From The New York Times’s account:

Across the room, Senator Mitch McConnell, the majority leader, had stepped forward with an objection, setting off an extraordinary confrontation in the Capitol and silencing a colleague, procedurally, in the throes of a contentious debate over President Trump’s cabinet nominee.

“The senator has impugned the motives and conduct of our colleague from Alabama, as warned by the chair,” Mr. McConnell began, alluding to Mrs. King’s letter, which accused Mr. Sessions of using “the awesome powers of his office in a shabby attempt to intimidate and frighten elderly black voters.”

Mr. McConnell called the Senate to order under what is known as Rule XIX, which prohibits debating senators from ascribing “to another senator or to other senators any conduct or motive unworthy or unbecoming a senator.”

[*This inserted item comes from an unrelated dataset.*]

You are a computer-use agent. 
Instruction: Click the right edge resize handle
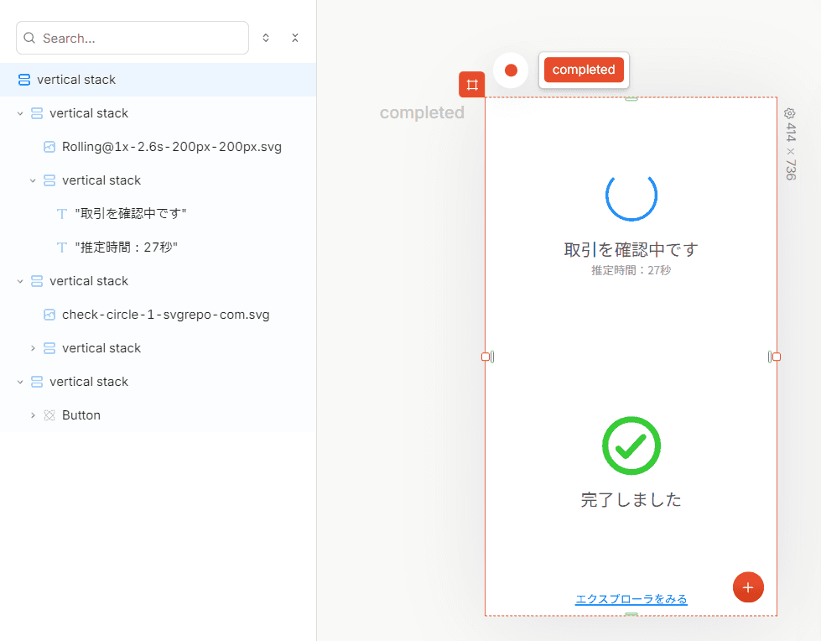pyautogui.click(x=777, y=357)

When Mr. McConnell concluded, Ms. Warren said she was “surprised that the words of Coretta Scott King are not suitable for debate in the United States Senate.” She asked to continue her remarks.

Mr. McConnell objected.

“Objection is heard,” said Senator Steve Daines, Republican of Montana, who was presiding in the chamber at the time. “The senator will take her seat.”

By a 49–43 vote, the senators present then upheld Daines’s decision, silencing Warren for the duration of the Sessions’s debate (and, assuming she has presidential aspiration, effectively writing her 2020 campaign an early in-kind contribution). It was a churlish, childish display, made all the worse by the fact that this is Black History Month and that the senator at the heart of this debate has a decades-long history of racially charged allegations against him.

As an explanation, McConnell later said this, which quickly became a meme that spread far and wide: “She was warned. She was given an explanation. Nevertheless, she persisted.”

Like every other Republican present, North Carolina senators Richard Burr and Thom Tillis voted to shut Warren up.

Sessions is expected to be confirmed today.